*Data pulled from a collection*
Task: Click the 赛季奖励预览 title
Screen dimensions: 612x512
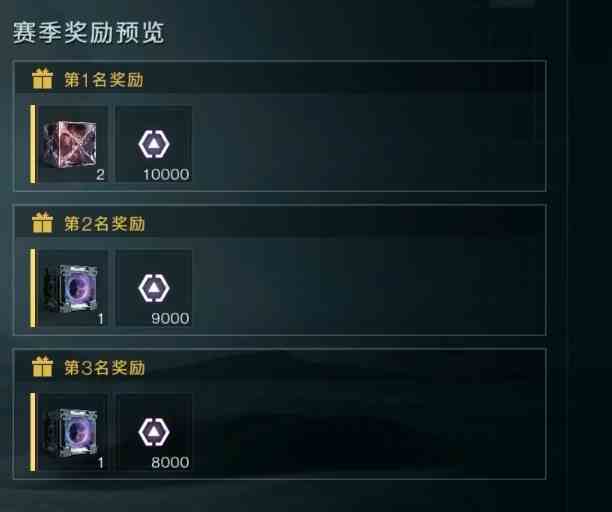Action: coord(89,32)
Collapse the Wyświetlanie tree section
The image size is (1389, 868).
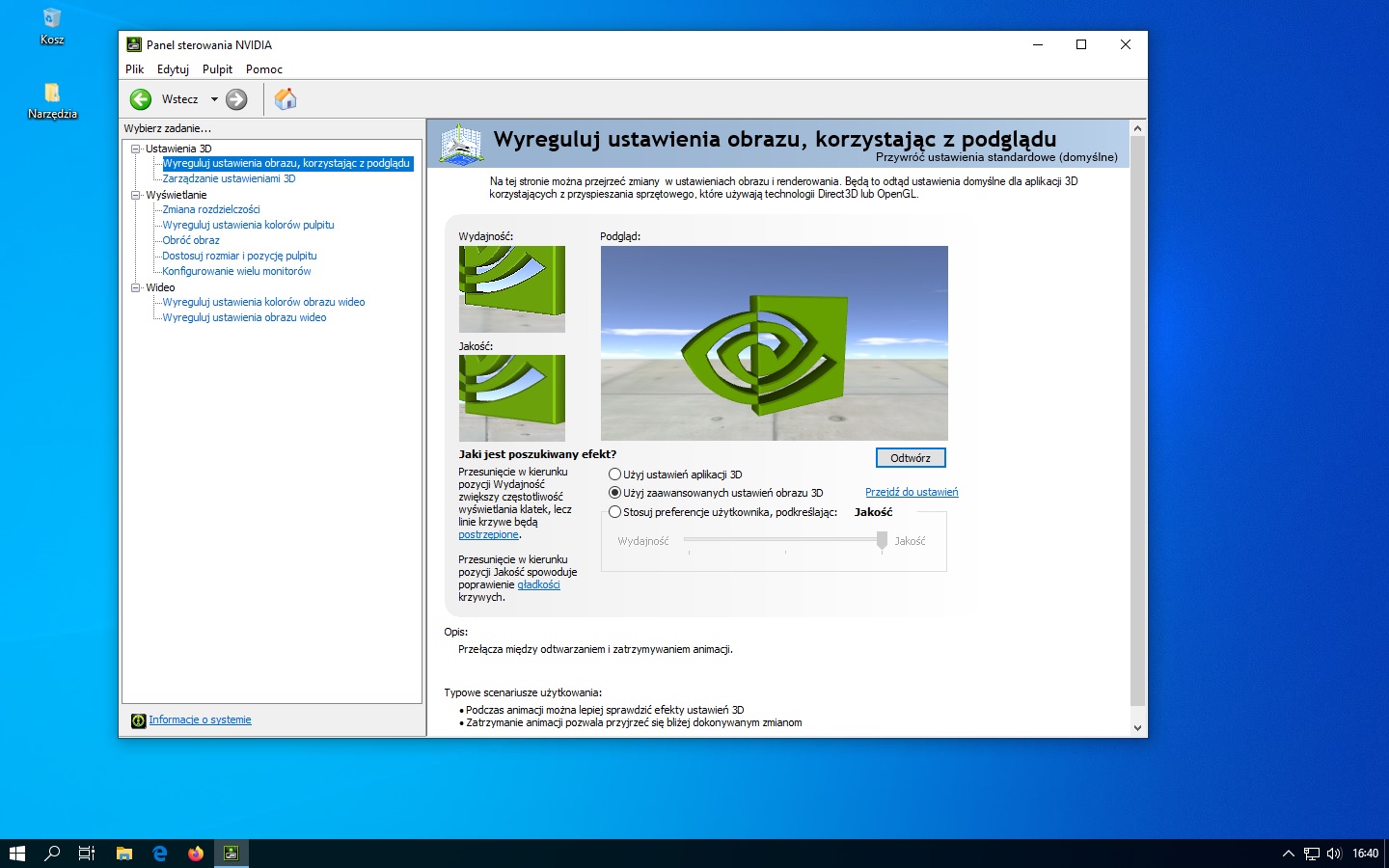tap(136, 195)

*Do this*
Rewrite everything from the line containing "Collapse the Wyświetlanie tree section" down to the end of the records as a two-column CSV headed input and output. Give one row for each record, with its text and its answer each in a single quoted field and line breaks turned into spaces, and leave the pictures out.

*The output*
input,output
"Collapse the Wyświetlanie tree section The image size is (1389, 868).","tap(136, 195)"